On Friday, JPMorgan updated its outlook on Qualcomm (NASDAQ:QCOM), increasing its price target to $235 from the previous target of $185, while reaffirming its Overweight rating on the stock. The firm highlighted several factors that could drive sustained double-digit revenue growth for Qualcomm into fiscal year 2025 (FY25) and beyond.
The firm's positive stance is based on the anticipated ramp-up in artificial intelligence (AI) smartphones and PCs, which is expected to lead to significant content increases. Additionally, the robust growth in the automotive sector is seen as a key driver. These elements are considered secular drivers of growth, which could be further augmented by a potential cyclical recovery in the smartphone and PC markets.
According to JPMorgan's extended model, which now reaches out to fiscal year 2027 (FY27), Qualcomm is projected to achieve consistent double-digit revenue growth, excluding its business with Apple (NASDAQ:AAPL).
The forecast includes low double-digit revenue growth in handsets (excluding Apple), approximately 30% compound annual growth rate (CAGR) in automotive, and over 26% CAGR in the Internet of Things (IoT) sector. The projections are bolstered by an expected increase in PC-related revenue, which is estimated to grow to $3.7 billion in FY27E from $300 million in FY24E.
JPMorgan anticipates that these drivers will provide clear visibility into the company’s revenue and earnings growth (excluding Apple), which could lead to a re-rating of Qualcomm shares. The firm suggests that the historical trading average of around 15 times could potentially increase to approximately 20 times.

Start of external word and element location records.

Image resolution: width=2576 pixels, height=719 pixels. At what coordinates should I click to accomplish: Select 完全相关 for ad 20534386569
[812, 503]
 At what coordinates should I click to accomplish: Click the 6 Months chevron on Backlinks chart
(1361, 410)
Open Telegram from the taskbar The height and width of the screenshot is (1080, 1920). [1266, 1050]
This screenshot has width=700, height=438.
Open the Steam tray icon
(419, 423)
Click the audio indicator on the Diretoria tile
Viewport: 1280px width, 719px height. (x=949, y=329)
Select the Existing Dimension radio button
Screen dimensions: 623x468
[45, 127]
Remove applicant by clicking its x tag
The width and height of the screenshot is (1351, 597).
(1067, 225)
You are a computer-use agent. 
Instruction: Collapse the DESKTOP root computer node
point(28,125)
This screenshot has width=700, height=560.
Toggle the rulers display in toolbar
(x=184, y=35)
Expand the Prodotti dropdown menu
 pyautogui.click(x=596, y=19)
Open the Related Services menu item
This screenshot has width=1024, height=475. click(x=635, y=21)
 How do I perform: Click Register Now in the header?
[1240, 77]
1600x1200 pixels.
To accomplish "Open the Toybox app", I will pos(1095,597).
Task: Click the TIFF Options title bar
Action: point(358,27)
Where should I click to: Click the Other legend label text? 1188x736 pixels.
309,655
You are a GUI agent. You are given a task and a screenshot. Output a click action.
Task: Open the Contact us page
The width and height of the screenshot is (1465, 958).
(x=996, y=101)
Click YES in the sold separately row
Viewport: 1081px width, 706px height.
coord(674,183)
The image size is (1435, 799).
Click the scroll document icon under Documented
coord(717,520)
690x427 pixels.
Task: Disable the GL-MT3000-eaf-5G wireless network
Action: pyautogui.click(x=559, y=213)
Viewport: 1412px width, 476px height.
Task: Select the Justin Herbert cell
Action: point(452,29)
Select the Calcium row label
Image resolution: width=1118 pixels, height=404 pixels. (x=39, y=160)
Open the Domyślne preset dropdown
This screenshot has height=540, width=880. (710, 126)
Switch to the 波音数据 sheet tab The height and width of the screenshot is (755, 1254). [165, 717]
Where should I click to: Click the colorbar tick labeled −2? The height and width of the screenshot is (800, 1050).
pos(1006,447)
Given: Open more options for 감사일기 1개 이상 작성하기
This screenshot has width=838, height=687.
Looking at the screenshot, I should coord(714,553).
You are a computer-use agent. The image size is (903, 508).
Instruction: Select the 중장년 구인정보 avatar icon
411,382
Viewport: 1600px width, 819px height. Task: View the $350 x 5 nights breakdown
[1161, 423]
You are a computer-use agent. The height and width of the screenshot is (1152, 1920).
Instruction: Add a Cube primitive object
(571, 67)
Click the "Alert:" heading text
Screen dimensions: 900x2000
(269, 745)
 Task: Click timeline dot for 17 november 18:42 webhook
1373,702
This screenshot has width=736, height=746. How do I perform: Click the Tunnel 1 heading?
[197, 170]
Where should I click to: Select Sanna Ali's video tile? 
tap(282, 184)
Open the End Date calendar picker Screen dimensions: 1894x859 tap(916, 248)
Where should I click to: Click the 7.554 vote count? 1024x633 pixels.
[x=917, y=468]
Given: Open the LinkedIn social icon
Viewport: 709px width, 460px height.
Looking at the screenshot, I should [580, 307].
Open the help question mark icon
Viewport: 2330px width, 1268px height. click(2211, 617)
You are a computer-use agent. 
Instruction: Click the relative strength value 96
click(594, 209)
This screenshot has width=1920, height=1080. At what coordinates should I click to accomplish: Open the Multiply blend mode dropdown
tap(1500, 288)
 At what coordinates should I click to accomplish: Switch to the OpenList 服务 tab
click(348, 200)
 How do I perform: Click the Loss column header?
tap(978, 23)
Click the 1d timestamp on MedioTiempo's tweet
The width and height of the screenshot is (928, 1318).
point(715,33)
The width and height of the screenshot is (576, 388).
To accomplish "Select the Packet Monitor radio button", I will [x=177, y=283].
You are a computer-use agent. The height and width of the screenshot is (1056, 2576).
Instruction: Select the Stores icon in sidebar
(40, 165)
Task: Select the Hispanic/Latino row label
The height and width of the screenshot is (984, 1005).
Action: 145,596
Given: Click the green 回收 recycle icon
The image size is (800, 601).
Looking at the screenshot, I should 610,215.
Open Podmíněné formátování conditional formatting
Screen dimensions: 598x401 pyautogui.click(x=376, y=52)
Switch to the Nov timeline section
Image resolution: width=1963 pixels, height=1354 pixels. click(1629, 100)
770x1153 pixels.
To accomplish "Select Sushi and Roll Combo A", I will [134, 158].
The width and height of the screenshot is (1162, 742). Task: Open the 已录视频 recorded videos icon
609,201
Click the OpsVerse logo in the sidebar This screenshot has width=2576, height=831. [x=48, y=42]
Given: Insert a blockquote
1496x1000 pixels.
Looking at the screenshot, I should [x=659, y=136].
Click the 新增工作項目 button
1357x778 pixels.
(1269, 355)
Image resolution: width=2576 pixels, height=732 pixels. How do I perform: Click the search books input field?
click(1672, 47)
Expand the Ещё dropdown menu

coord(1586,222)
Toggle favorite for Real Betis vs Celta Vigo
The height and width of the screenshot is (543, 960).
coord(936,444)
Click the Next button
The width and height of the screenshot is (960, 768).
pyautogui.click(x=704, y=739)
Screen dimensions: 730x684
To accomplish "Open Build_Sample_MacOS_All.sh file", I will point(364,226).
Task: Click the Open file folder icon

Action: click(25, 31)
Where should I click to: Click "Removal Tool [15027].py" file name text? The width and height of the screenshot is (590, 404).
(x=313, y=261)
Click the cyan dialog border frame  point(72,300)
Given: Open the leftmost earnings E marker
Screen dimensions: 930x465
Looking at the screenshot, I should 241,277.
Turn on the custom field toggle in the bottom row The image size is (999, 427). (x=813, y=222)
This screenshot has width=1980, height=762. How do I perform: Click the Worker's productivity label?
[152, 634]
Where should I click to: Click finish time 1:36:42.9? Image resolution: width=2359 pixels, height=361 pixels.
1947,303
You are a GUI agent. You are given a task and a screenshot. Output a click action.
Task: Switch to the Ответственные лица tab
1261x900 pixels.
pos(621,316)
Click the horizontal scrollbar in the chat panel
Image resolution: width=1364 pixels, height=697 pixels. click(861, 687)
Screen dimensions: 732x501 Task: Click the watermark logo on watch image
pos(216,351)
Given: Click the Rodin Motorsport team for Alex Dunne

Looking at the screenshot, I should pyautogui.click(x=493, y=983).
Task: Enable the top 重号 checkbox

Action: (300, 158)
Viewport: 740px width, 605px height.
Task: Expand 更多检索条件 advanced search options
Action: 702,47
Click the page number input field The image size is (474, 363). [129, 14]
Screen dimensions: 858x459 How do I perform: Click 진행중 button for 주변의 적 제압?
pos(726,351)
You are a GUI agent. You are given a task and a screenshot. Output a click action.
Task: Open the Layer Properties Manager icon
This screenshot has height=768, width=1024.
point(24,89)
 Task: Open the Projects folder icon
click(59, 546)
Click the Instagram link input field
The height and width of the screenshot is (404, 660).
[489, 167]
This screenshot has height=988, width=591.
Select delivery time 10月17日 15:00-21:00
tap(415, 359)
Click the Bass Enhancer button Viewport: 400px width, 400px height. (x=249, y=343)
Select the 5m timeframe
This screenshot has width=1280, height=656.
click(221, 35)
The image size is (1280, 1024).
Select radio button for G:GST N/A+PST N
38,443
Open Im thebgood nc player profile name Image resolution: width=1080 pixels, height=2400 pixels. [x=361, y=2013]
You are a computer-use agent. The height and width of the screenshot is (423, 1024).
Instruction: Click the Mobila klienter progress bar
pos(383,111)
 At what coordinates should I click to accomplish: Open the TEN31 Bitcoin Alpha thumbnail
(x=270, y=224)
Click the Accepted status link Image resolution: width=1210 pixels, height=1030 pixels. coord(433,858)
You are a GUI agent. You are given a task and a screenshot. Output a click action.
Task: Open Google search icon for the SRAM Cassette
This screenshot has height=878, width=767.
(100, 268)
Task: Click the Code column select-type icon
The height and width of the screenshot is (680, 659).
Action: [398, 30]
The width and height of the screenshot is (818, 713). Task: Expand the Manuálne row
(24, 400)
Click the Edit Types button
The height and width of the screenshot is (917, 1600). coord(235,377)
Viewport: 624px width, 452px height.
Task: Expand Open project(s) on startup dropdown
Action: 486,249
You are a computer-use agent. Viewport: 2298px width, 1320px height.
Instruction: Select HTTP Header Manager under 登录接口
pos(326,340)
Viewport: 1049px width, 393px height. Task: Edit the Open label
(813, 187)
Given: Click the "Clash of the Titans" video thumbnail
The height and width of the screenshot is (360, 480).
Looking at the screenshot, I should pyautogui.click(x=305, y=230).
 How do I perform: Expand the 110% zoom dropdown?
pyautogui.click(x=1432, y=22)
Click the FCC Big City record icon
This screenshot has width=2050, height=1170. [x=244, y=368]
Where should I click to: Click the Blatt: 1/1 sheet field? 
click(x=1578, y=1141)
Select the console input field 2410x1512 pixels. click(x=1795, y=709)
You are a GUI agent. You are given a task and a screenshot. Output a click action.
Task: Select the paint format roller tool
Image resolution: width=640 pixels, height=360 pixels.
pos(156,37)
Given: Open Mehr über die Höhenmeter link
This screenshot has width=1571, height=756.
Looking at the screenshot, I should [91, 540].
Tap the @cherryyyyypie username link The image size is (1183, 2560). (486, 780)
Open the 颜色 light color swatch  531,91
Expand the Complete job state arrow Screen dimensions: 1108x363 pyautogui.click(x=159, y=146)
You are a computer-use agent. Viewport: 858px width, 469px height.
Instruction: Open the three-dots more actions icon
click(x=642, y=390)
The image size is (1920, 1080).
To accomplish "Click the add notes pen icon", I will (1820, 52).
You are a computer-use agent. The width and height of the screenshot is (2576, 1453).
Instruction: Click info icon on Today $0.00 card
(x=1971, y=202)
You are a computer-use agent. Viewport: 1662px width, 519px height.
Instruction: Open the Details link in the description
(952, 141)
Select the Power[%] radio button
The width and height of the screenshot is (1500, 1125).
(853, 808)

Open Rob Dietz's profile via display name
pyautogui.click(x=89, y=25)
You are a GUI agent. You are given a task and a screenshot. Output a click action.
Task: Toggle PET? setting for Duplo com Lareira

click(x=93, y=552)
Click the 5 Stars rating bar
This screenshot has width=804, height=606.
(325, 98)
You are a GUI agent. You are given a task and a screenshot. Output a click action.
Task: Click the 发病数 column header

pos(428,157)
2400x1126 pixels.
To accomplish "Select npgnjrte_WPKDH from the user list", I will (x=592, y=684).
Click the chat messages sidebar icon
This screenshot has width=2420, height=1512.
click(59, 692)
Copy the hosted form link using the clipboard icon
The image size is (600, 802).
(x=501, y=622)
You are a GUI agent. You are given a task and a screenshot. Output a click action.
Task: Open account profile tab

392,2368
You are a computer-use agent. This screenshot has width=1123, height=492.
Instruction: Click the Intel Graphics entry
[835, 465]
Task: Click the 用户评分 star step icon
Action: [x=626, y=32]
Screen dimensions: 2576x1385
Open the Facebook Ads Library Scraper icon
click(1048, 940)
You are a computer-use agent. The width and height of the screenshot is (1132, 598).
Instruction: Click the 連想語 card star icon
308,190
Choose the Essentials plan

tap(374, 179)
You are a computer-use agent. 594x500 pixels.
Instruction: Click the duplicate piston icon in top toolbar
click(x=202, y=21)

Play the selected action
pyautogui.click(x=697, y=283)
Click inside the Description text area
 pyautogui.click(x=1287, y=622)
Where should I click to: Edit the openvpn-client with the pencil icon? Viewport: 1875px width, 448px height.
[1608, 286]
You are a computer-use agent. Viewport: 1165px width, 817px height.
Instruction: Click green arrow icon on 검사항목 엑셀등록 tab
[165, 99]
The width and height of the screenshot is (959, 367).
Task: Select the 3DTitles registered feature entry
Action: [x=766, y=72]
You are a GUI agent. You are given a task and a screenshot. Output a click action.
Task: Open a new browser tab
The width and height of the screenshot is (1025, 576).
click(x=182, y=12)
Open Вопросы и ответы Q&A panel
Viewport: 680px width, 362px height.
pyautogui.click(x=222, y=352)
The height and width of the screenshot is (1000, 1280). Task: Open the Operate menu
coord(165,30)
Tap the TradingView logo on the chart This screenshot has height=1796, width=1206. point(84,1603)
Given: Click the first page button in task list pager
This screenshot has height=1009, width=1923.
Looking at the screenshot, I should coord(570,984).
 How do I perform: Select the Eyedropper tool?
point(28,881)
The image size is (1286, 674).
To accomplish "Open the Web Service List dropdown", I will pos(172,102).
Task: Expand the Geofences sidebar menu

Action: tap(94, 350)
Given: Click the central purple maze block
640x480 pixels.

Applying this 20 times multiple to the company's earnings power, which JPMorgan estimates to be $13, supports the new December 2025 price target of $235.
InvestingPro Insights
Qualcomm's position as a key player in the Semiconductors & Semiconductor Equipment industry is further supported by its financial robustness and market performance. With a market capitalization of $195.74 billion and a Price/Earnings (P/E) ratio standing at 23.57, Qualcomm demonstrates a strong market presence. The company's P/E ratio, when adjusted for the last twelve months as of Q2 2024, shows a slightly more attractive figure at 22.27, indicating potential for investment value.
InvestingPro Tips highlight Qualcomm's consistent commitment to shareholder returns, having raised its dividend for 21 consecutive years. Additionally, the company's liquid assets surpass its short-term obligations, suggesting financial stability. This is consistent with JPMorgan's upbeat outlook and supports the idea of sustained revenue growth for Qualcomm. For investors seeking more comprehensive analysis, there are 6 additional InvestingPro Tips available, which can offer deeper insights into Qualcomm's financial health and market potential. Use coupon code PRONEWS24 to get up to 10% off a yearly Pro and a yearly or biyearly Pro+ subscription for detailed metrics and investment strategies.
Moreover, Qualcomm's Price/Book ratio for the same period is at 8.0, which, while on the higher side, may reflect the company's strong brand and technological assets. The company's profitability is not just a prediction; it has been profitable over the last twelve months, aligning with JPMorgan's positive outlook. With a dividend yield of 1.94% and a dividend growth of 6.25%, Qualcomm continues to be an attractive option for income-seeking investors.